Esta feliz participação internacional me deu a possibilidade de refletir sobre a importância dessa primeira obra feita inteiramente com tingimento natural no meu desenvolvimento artístico. É também uma oportunidade de agradecer aos mestres e professores que encontrei ao longo do meu caminho e que me ajudaram e me ajudam a enxergar suas belezas.

A performance Cada Passo

caminhar

respirando a terra sob os pés

é tudo que existe

aqui e agora

Cada Passo nasceu uma performance. Uma performance de dança criada em 2016, dentro do projeto Corpo de Vento contemplado no 16º Fomento à Dança de São Paulo.
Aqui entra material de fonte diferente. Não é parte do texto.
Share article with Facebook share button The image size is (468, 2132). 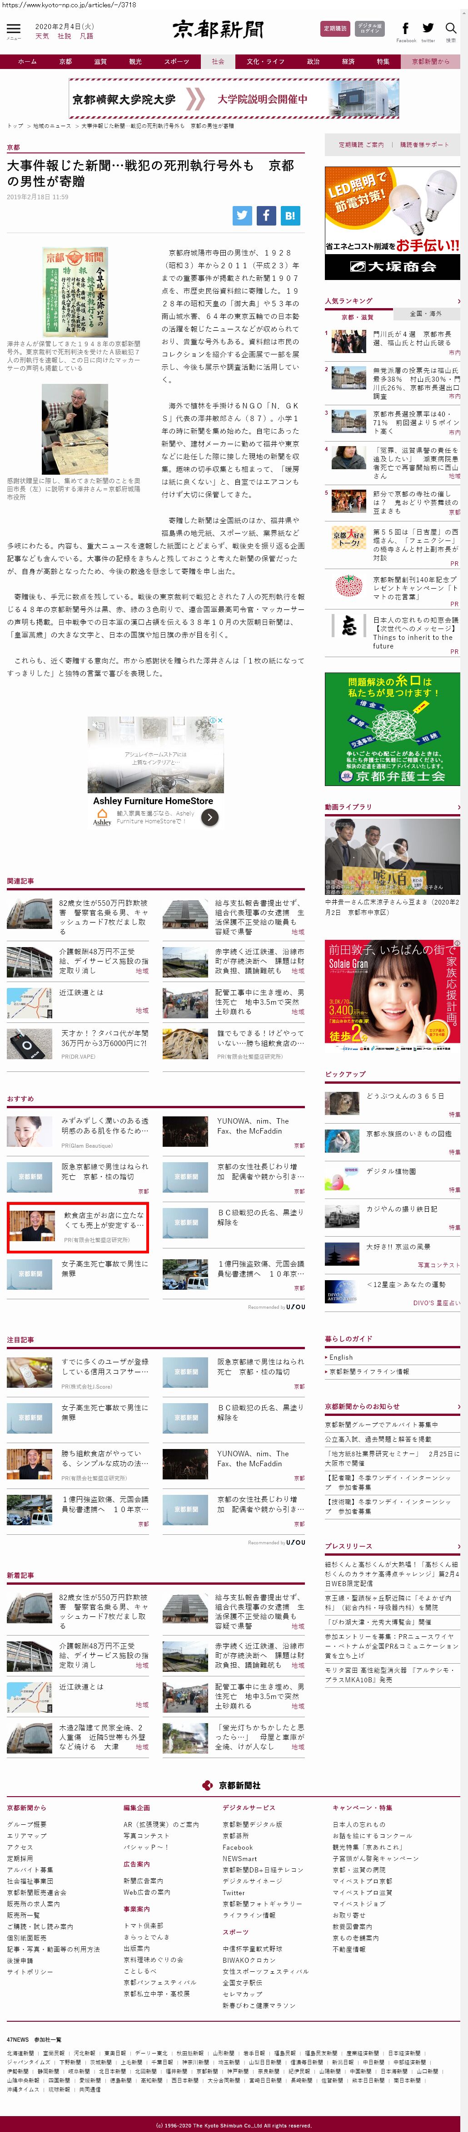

Ela é resultado de mais de 10 anos praticando seitai-ho e participando de projetos de pesquisa artística e performances do Núcleo Fu Bu Myo In, dirigido por Toshi Tanaka.

Seitai-ho é um conjunto de técnicas corporais criadas por Haruchika Noguchi no Japão do começo do século XX, que ajudam as pessoas a retornarem seus corpos a sabedoria da natureza – o que ele chama de ordem natural – através da energia vital, o ki.

O olhar e os ensinamentos de Toshi Tanaka sobre o seitai-ho, me guiaram em meu primeiro mergulho na cultura japonesa. Quanto mais eu estudava os katas, como posturas corporais que me predispunham a uma receptividade natural ao movimento corporal, mais eu entendia o valor do trabalho feito com nossas próprias mãos. Mais eu percebia a importância das técnicas tradicionais e artesanais que estão na base da cultura japonesa. Dessa percepção nasceu a ideia de confeccionar meu próprio figurino a partir de técnicas artesanais de tingimento natural.

A performance Cada Passo é o ponto culminante do meu processo como performer. Foi criada por mim, porém não existiria sem a direção de Toshi Tanaka e o trabalho primoroso de Angélica Figuera, Ciça Onho e Toshi Tanaka que foram pedras fundamentais na cena.

Um novo caminho aberto: as cores botânicas

Impressão botânica com gerânio, picão-preto, cosmos e folhas de mangueira

Impressão botânica com casca de cebola, hibisco, traporeaba e folha de goiabeira

Impressão botânica com eucalipto, folhas de chapéu-de-sol, goiabeira e flor seca de hibisco

Impressão botânica com folha de goiabeira

Do mergulho profundo na cultura japonesa que a criação da performance “Cada Passo” me proporcionou, brotou a semente daquilo que seria minha atividade principal desde então: o tingimento natural.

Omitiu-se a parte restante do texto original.